Provided passage start
From S. Side nobody to White House
In October of 2003, just nine months before Barack Obama would become a national sensation with his speech at the Democratic National Convention and just five months before he would win the Democratic primary for the U.S. Senate, the Chicago Tribune took a poll.
The poll found that only 9 percent of Democratic voters in Illinois favored Obama for the Senate seat being vacated by Republican Peter Fitzgerald.
Nine lousy percent.
By January, the picture had changed only slightly. Obama was up to 14 percent.
It's easily forgotten today, but when the history books are written, here's a point that should be considered:
Before Barack Obama was somebody, he was pretty much nobody.
By that I mean, practically right up until the moment that his star ascended, Obama was an unknown even in his home base of Chicago, familiar mainly within his own Hyde Park community and to a coterie of political insiders beyond it.
Provided passage end
Extracted data start
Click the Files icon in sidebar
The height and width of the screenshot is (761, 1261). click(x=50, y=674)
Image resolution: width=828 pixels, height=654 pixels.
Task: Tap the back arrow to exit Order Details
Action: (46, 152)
Extracted data end
Job 1:
In the piece about Obama's rise from South Side nobody, what share of Illinois Democratic voters favored him for the Senate seat in the Tribune poll of October 2003?
Job 2:
Carry on the piece about Obama's rise from South Side nobody, starting right after its final sentence.

Exercise result 1:
Only 9 percent favored him.

Exercise result 2:
Although by then he was in his second full term in the state Senate, he wasn't a major force in local politics or the Legislature. He wasn't the guy you had to have on your side to get elected. He wasn't the person to whom the media turned for an opinion when there was a matter of local urgency. If he'd gotten in a tussle with his local alderman, he would have been considered the underdog. The thrashing that he'd received in 2000 when he tried to bounce U.S. Rep. Bobby Rush out of Congress was not regarded as a fluke. If he'd challenged Rush again in 2004, he would have likely tasted more of the same.
Obama's ascension was so stunningly rapid in 2004 that he became a national figure even before he'd cemented his position as a local one. The convention speech put him on the radar as a potential presidential candidate even though it would be several more months before he was actually elected to the U.S. Senate.
And yet, among most of those who did know him, there was always a sense that Barack Obama, even in his period of relative obscurity, would surely be somebody. His political talent excited the insiders. They saw his potential. They knew he could go national.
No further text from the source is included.